Here’s another example. In India cows roam free because they are considered sacred. Yet people in Britain eat beef burgers. This would seem to show a conflicting moral value between our cultures on the treatment of cattle. Yet BOTH our cultures would agree that it is wrong to kill and eat human beings. So what has that to do with anything?
“In (Britain) when Grandma dies, we don’t eat her, we bury her. In India, Hindus don’t eat cattle because they believe the cow MAY BE grandma reincarnated in another form.”
In other words – we share the absolute moral value of each human life. We just express that moral value differently.
There are many different examples of this. Recently someone pointed me to the ancient Roman Coliseum and said, “Morals have evolved since the barbaric Roman times. We don’t have a Coliseum any more.
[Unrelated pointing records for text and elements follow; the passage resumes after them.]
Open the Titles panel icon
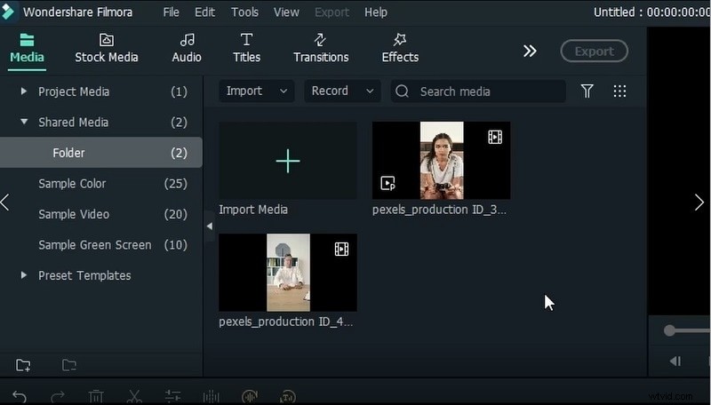Viewport: 711px width, 405px height. coord(246,40)
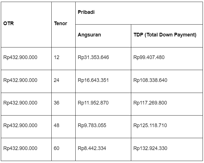Click the Rp9.783.055 installment cell

click(x=92, y=125)
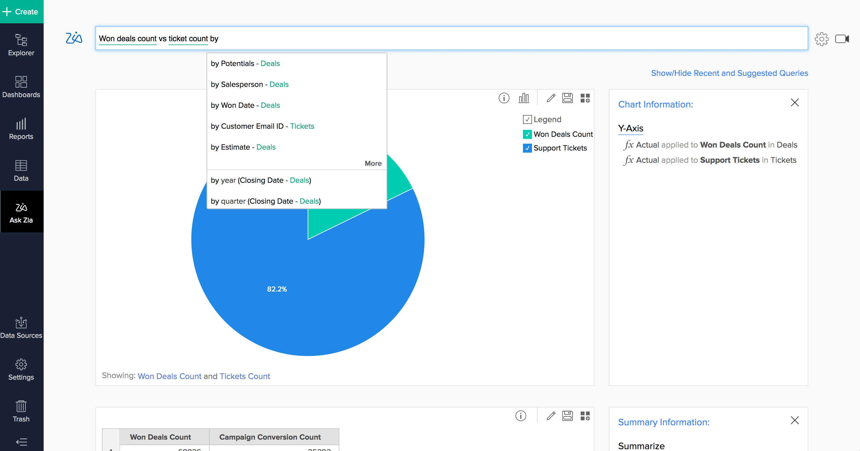Choose by quarter (Closing Date - Deals) suggestion
Screen dimensions: 860x451
pos(265,201)
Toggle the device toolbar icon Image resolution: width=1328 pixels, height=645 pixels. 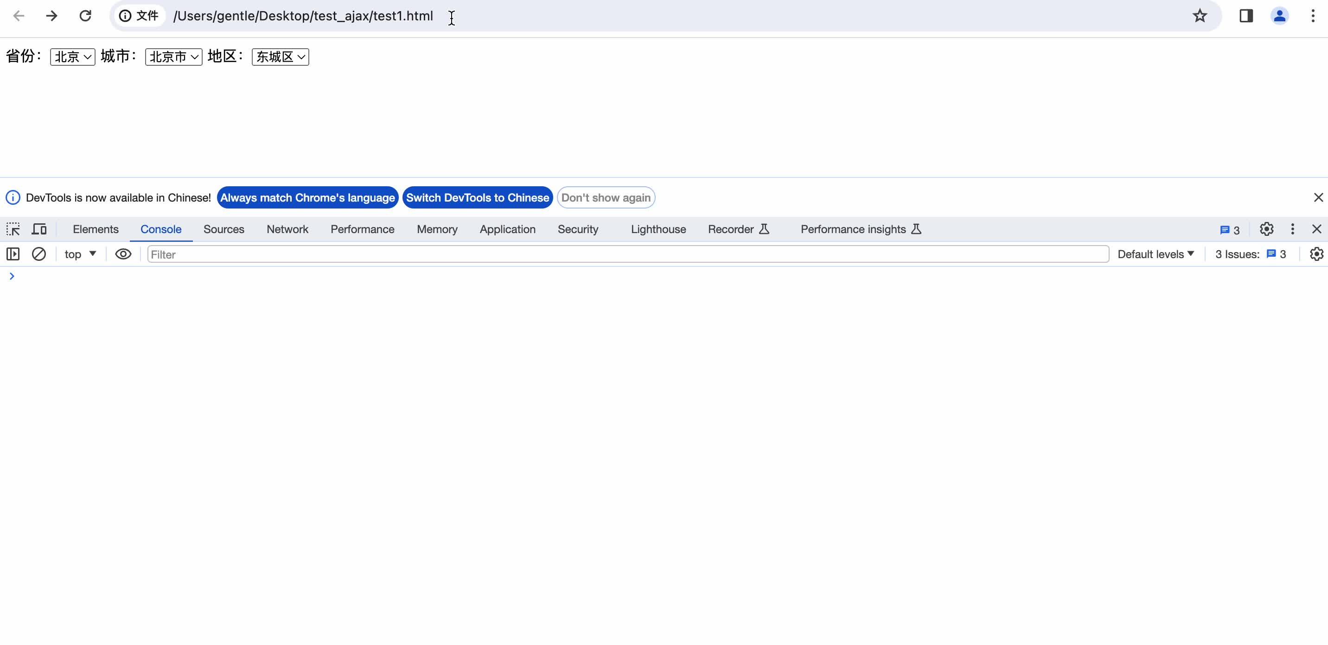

We don’t watch slaves being torn apart by wild animals and soldiers”. And my response is precisely this point. No – we don’t. But we kill our unborn children on an industrial scale. Is that any more or less barbaric? The Romans justified the killing of slaves as sport…by dehumanising them. They wouldn’t have treated Roman citizens that way – proper human beings. They would only treat sub humans to the horrors of the Coliseum. The Romans agreed with us that human life is precious. They shared this absolute human moral requirement. Yet they justified the killing by lowering their assessment of the value of their victims to subhuman levels. We do the same with the unborn child.
And ISIS? Well – I wouldn’t claim to understand their motivations. But I will say this. Their killing is not indiscriminate. You don’t see ISIS members randomly killing each other. They value friendship and human relationship and common purpose. Just like us. They are particular about who they murder. What you see is ISIS killing specific Christians and Muslims…and anyone else who they devalue to such an extent – that immediate death is our only option.
Is there evidence of absolute morality amidst the confusing mess of different cultures and peoples? Yes I think so. When you look beneath the surface – it is there at the centre. We all just cover it over with a different cultural coat of paint. It’s a common code of conduction that presses in on us…and that sounds very much like a pointer to God himself.
The God who cares about you and me so much…that he wants us to live a safe and productive life together. So he coded it into each one of us…
 Francis J. Beckwith and Gregory Koukl, Relativism Feet Planted in Mid-Air, (BakerBooks, 2011), 45.